Financial confusion costing Kiwis

07 May, 2018
 
aaron and ayesha

Basic investor information put out by KiwiSaver providers leaves Kiwis struggling to figure out their financial future, according to an AUT study.

Research by AUT Business School finance academics Associate Professor Aaron Gilbert and Dr Ayesha Scott found more than half the people surveyed didn’t think there was nearly enough information in the KiwiSaver product disclosure statements – a key source of information for KiwiSavers – to make an investment decision. Over half indicated they would not use a product disclosure statement to make a decision about KiwiSaver.

The AUT study asked 48 New Zealanders for their thoughts on the usability and readability of a real, but anonymised, product disclosure statement. At just 6000 words or 12 pages long, the product disclosure statements are required by law to be up-to-date and understandable to everyday investors.

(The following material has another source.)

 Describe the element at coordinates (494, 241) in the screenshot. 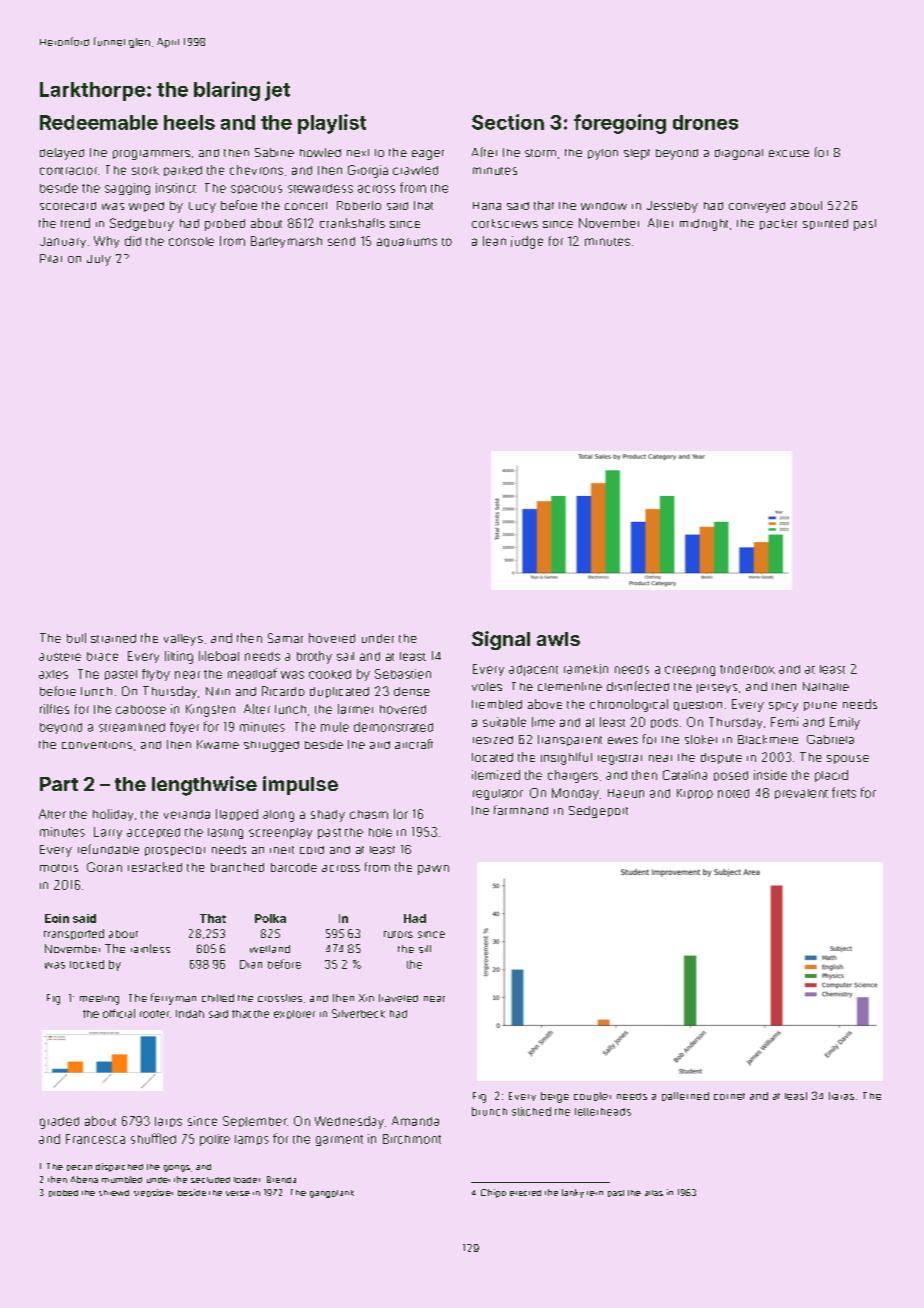

I see `lean` at that location.
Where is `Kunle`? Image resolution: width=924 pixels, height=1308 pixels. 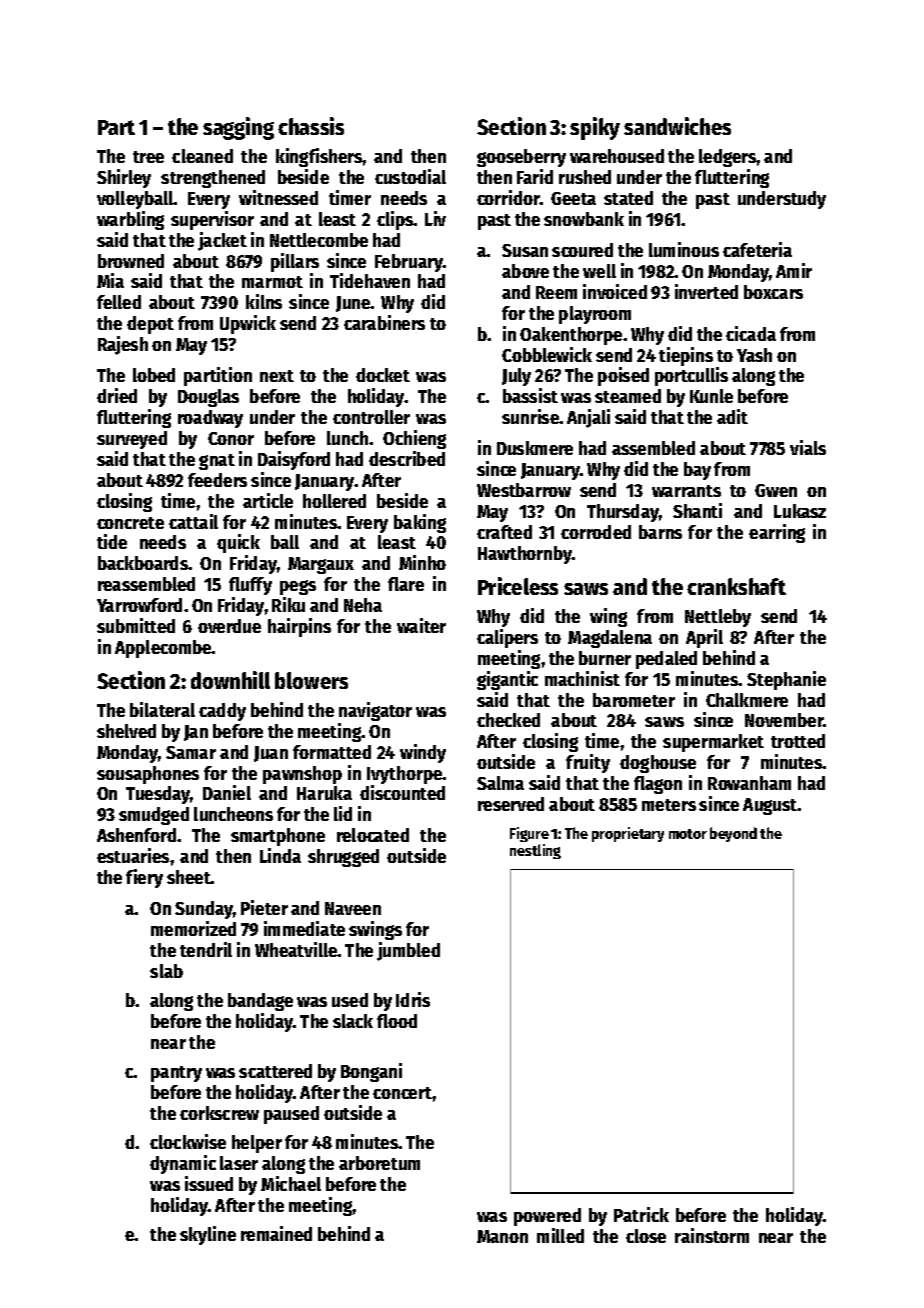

“With such a high proportion of people we spoke to not finding all the information they needed in the product disclosure statements it really leads to the question of where they go looking for that information. Is it a reliable, credible source that they can trust? And does that source know what they talking about?” says report co-author Scott.

The pair found investors struggled to compare information across providers because common KiwiSaver information and fund-specific details were intertwined, making it hard to distinguish the unique offering of a provider versus what is common across all KiwiSaver providers.

More generally, a number of people in the focus groups were unclear about why KiwiSaver exists at all, with many in the survey saying the product disclosure statements emphasis risk levels without explaining the benefits.

“We were a little shocked by the lack of trust and myths around KiwiSaver. Our participants knew KiwiSaver was important, but they did not always know why,” says Gilbert.

“There is an appetite for information they can trust. Instinctively people know providers are selling them a product and this means they aren’t independent. Investors want to make good decisions, but have no idea how to go about that or where they can find independent information. We encourage anyone feeling this way to go to the sorted.org.nz website,” he says.

KiwiSavers need access to information when they join KiwiSaver in order to choose the right investment rate, fund type and provider. As a long-term investment it is often necessary people revisit their KiwiSaver decisions as their personal circumstances and lifestyles change. The information provided in investor documents, such as product disclosure statements, should help with this process, but the study found this was not the case.

“We know many KiwiSaver investors are not engaged with their KiwiSaver, and we should be asking why. How can we reach all New Zealanders?” says Scott.

She says hard decisions based on information that is difficult to understand leads to disengagement and avoidance of decision-making altogether.

“We find that information acts as a barrier to engagement. KiwiSaver investors need access to information in a form that is easy to understand, from a source they can trust, to make an informed decisions about their retirement savings.”

The What Kiwis’ Want: KiwiSaver product disclosure statements report suggests a number of changes be made to investor information:

  • Basic information relevant to all KiwiSaver funds in a separate stand-alone document prepared by an independent organisation, as opposed to fund providers.
  • The stand-alone document containing a glossary of standard terms.
  • A short quiz at the beginning of the product disclosure statement to gauge the appropriate fund type for an investor.
  • Documents organised by fund type rather than topic to allow for easy comparison.
  • Disclosure information split into two parts –general information about KiwiSaver common to all providers and provider-specific information prepared by a third party.
  • Document formatting with accessibility for all readers to the forefront.

The research relates to KiwiSaver documents specifically but the recommendations from the report are relevant for financial disclosures more generally.

“Ultimately, investors need useful, relevant and easy-to-understand information from a source they trust. The Product Disclosure Statement can be improved to better address this need,” says Scott.

The latest report builds on the analysis in the 2017 AUT study, Short and Sweet or Just Short? The Readability of Product Disclosure Statements, which found KiwiSaver investors needed to be well educated to make sense of the product disclosure statements.